Title
‘Holding Up’ and ‘Holding Out’
Author
Colleen V. Chien, Santa Clara University - School of Law
Date
8/26/2015
(Original Publish Date: 8/30/2013)
(Original Publish Date: 8/30/2013)
Abstract
Patent “hold-up” and patent “hold-out” present important, alternative theories for what ails the patent system. Patent “hold-up” occurs when a patent owner sues a company when it’s most vulnerable - after it has implemented a technology - and is able wrest a settlement because it’s too late for the company to change course. Patent “hold-out” is a term I use to describe the practice of companies routinely ignoring patents and resisting patent owner demands, because the odds of getting caught are small. Hold-up has arguably predicted the current patent crises - the smartphone wars, standards patents, or trolls all involve the ex-ante assertion of technology patents. Hold-up theory has been embraced by thought leaders and fueled the current drive by Congress and President Obama to reform the patent system. In this essay, I make the counterintuitive case that hold-up theory is wrong - or at least incomplete - and further, that what it is missing is full consideration of the other side - the side of hold-out. When large companies systematically “hold out” on patentees, they have no choice but to work with efficient patent enforcers or “trolls.” When small inventors can’t get their due in the marketplace due to unfair disadvantages, jurors just may give it to them in court. I argue that considering ‘hold-out” and “hold-up” together provide a more complete picture than focus on either story alone, and that doing so reveals surprising pathways to a better patent system - focused on the design, rather than the doctrine of patent law. Instead of trying to eliminate all technology patents, or to enforce all of them, we should try to price them appropriately and reduce the distortions they produce. Instead of trying to make patent law perfect, we should make it cheaper, more streamlined, and more equitable.
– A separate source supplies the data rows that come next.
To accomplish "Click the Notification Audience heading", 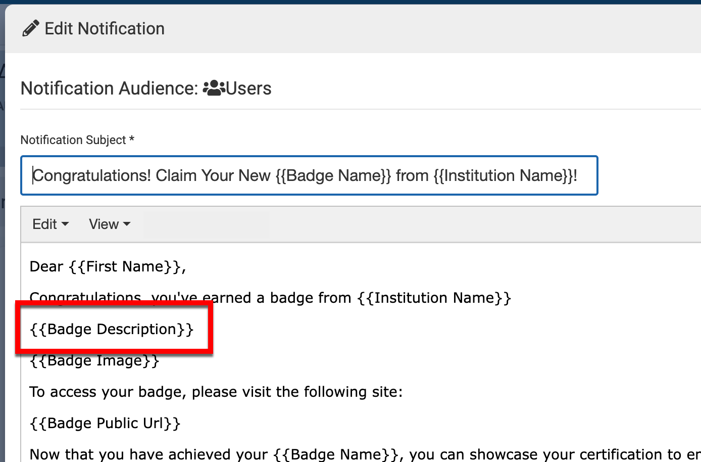I will 109,88.
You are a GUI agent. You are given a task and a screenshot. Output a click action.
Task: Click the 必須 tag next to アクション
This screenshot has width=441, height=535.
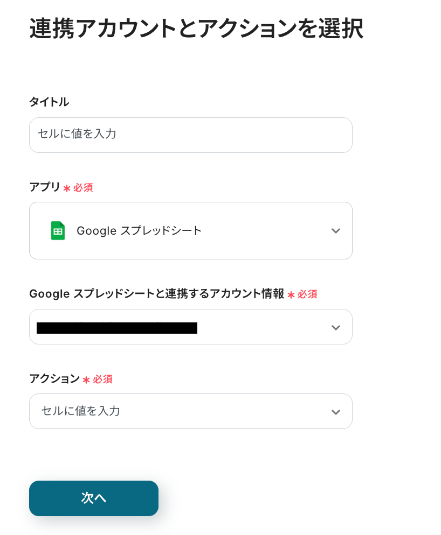click(x=102, y=379)
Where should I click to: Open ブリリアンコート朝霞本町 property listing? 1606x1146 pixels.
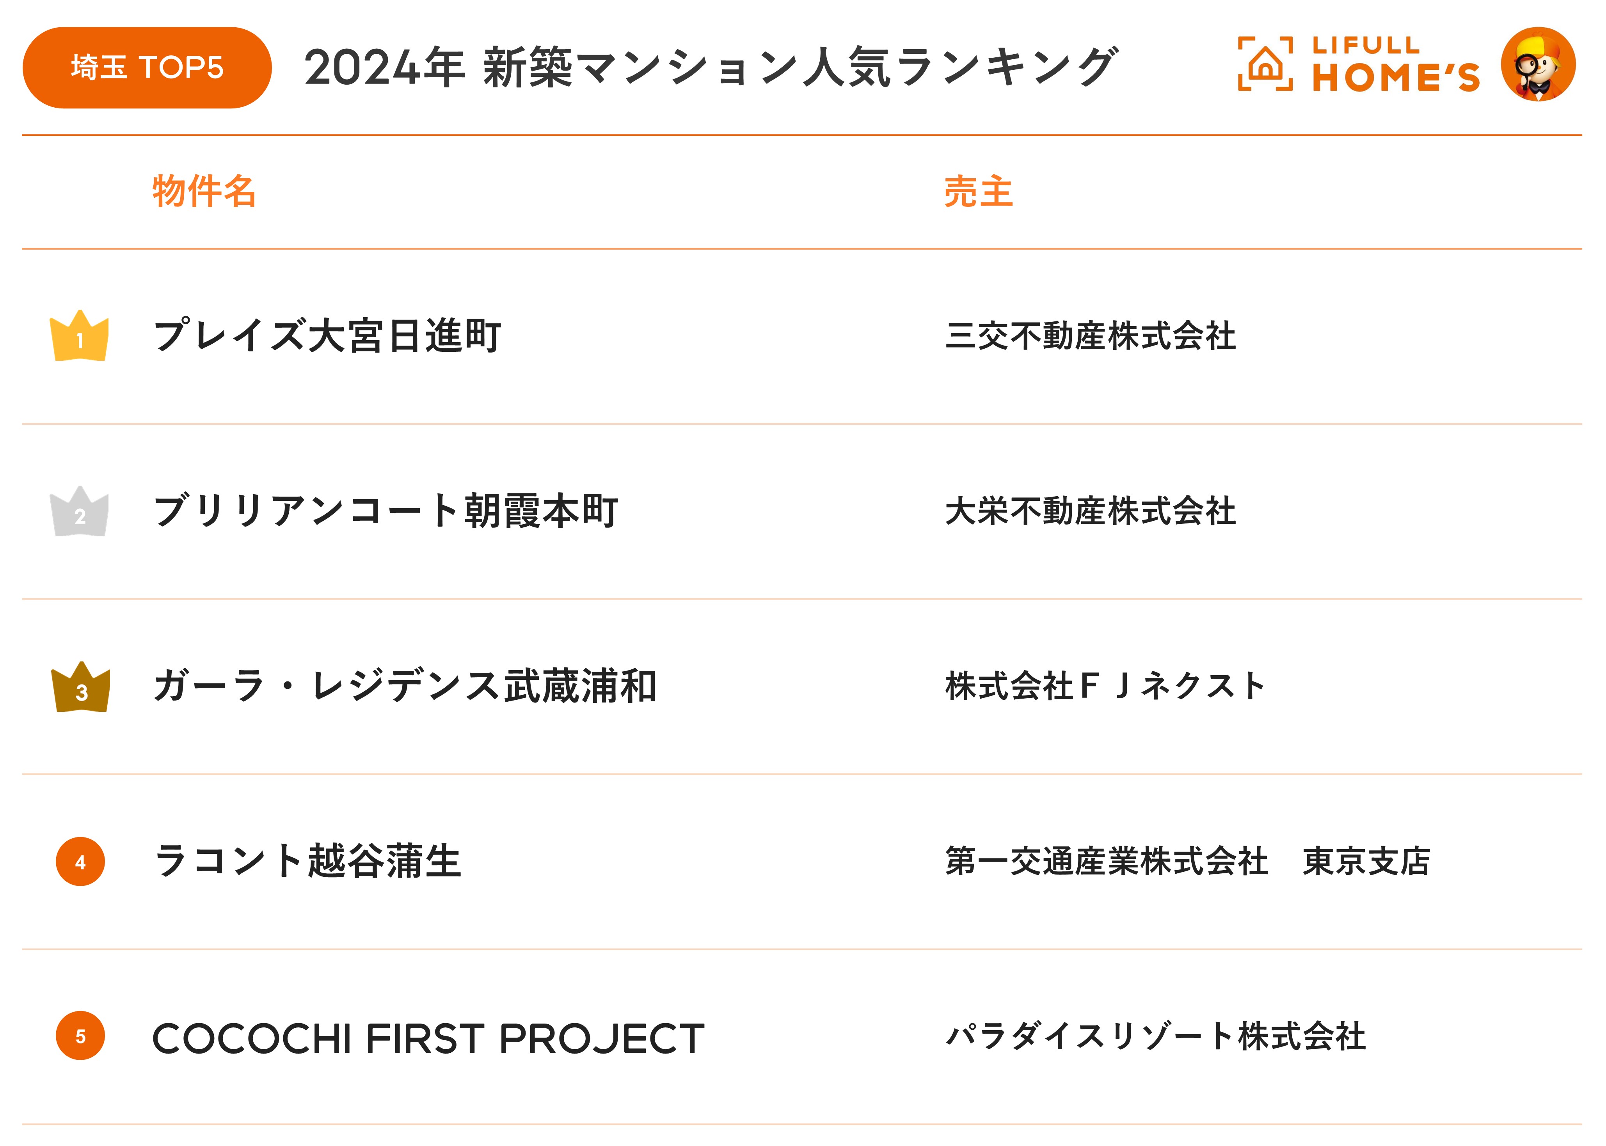click(x=385, y=511)
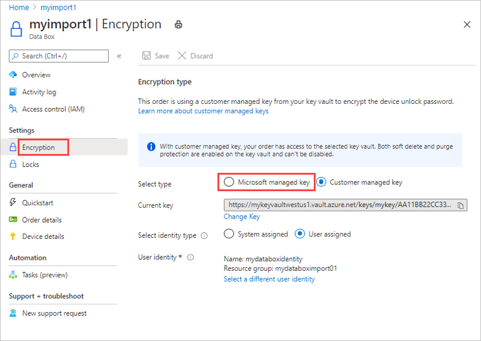481x341 pixels.
Task: Open Learn more about customer managed keys
Action: pos(203,111)
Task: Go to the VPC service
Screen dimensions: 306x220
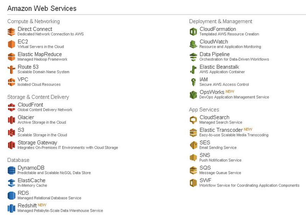Action: [23, 80]
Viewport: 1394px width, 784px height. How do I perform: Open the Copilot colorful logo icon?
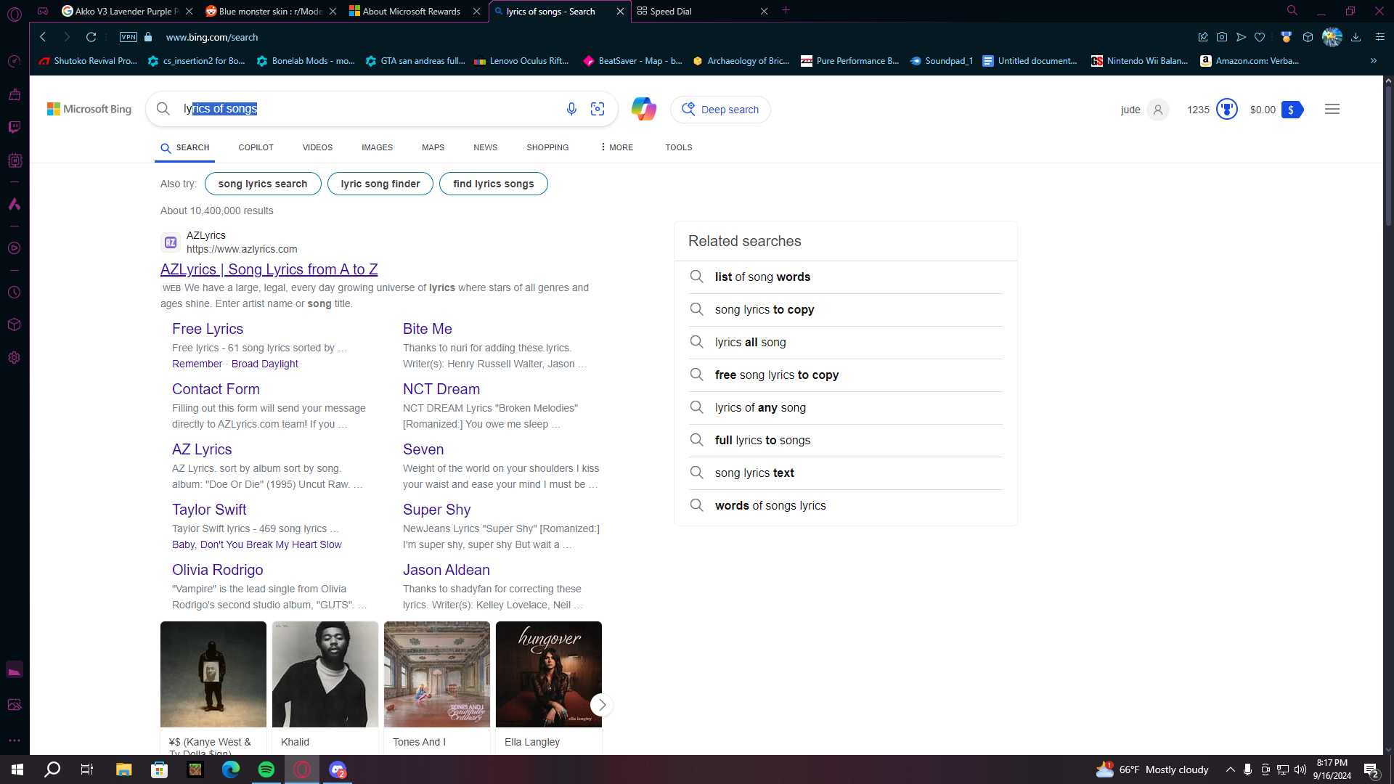click(643, 109)
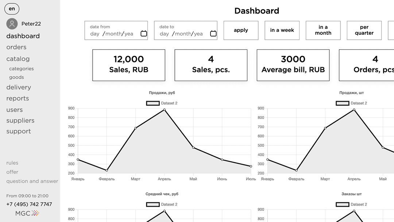Select goods under catalog
The width and height of the screenshot is (394, 222).
coord(16,77)
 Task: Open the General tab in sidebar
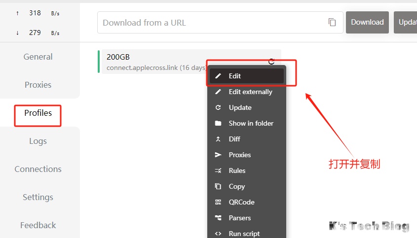click(38, 57)
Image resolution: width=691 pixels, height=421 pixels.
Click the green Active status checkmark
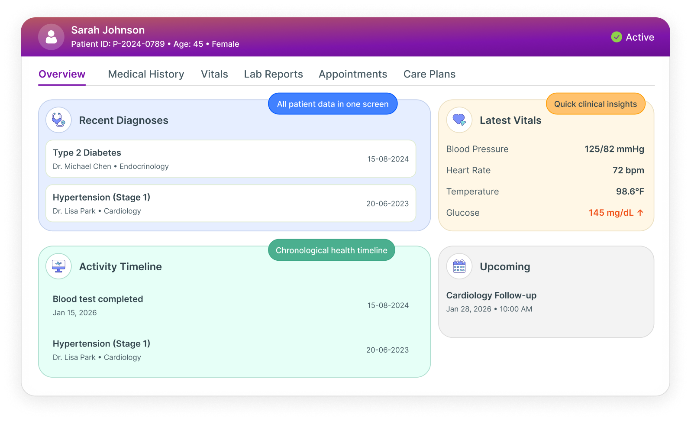click(x=617, y=37)
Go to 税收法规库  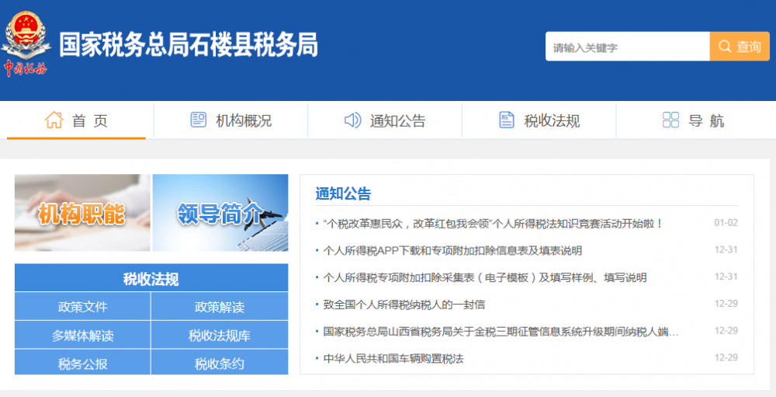220,336
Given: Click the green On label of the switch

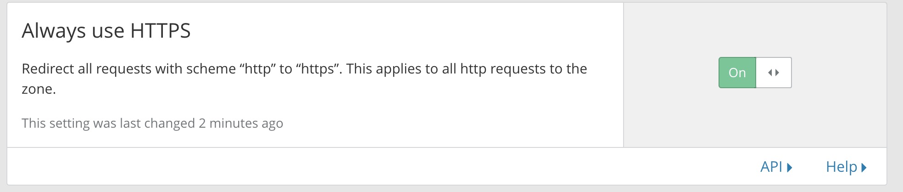Looking at the screenshot, I should click(737, 73).
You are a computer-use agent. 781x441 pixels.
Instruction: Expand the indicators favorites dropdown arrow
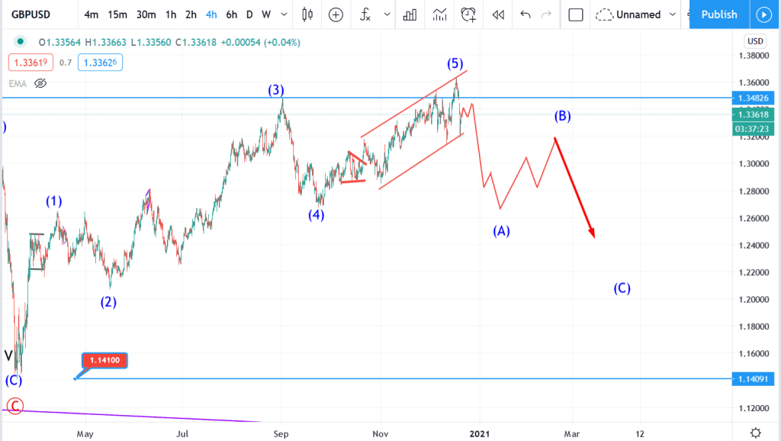[387, 14]
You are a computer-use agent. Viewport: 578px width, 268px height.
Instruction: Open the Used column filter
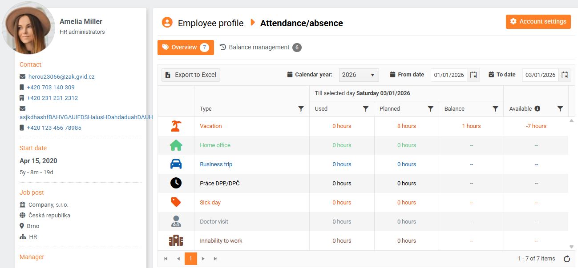pyautogui.click(x=366, y=109)
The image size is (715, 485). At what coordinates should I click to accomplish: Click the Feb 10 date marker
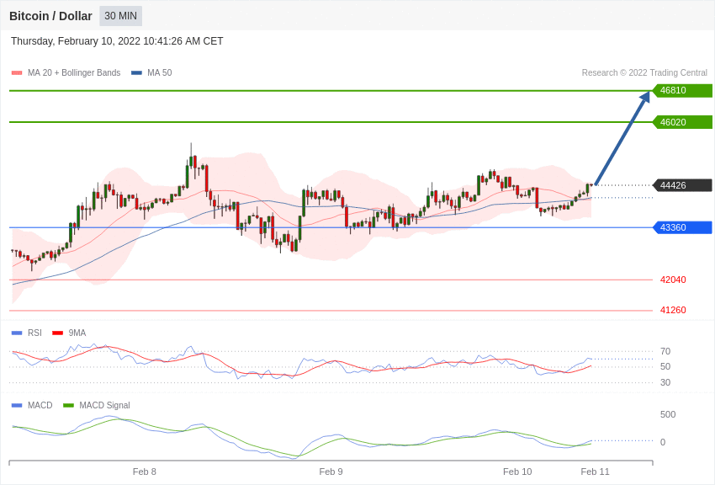(x=517, y=472)
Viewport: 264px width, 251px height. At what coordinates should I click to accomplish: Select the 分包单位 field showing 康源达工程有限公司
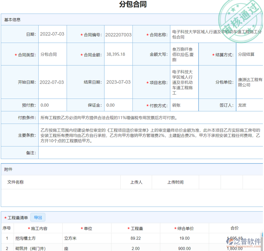(249, 82)
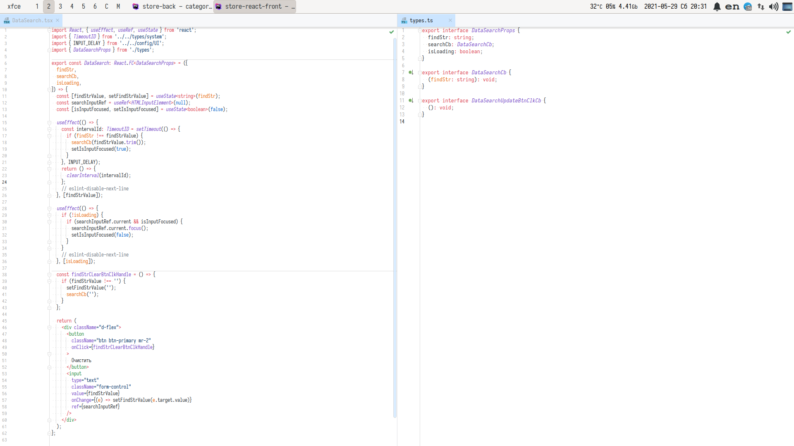Image resolution: width=794 pixels, height=446 pixels.
Task: Open the notification bell in the panel
Action: [717, 7]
To do so, lawmakers should prioritize: 1) getting patentees and targets on the same page as early as possible, through early dispositive and damages disclosures, 2) tightening the interfaces between the various patent agencies, and 3) making it cheaper to resolve low-value disputes, as capped for example by the defendant’s revenue exposure. Each of these steps would go a long way to curbing both hold-up and hold-out.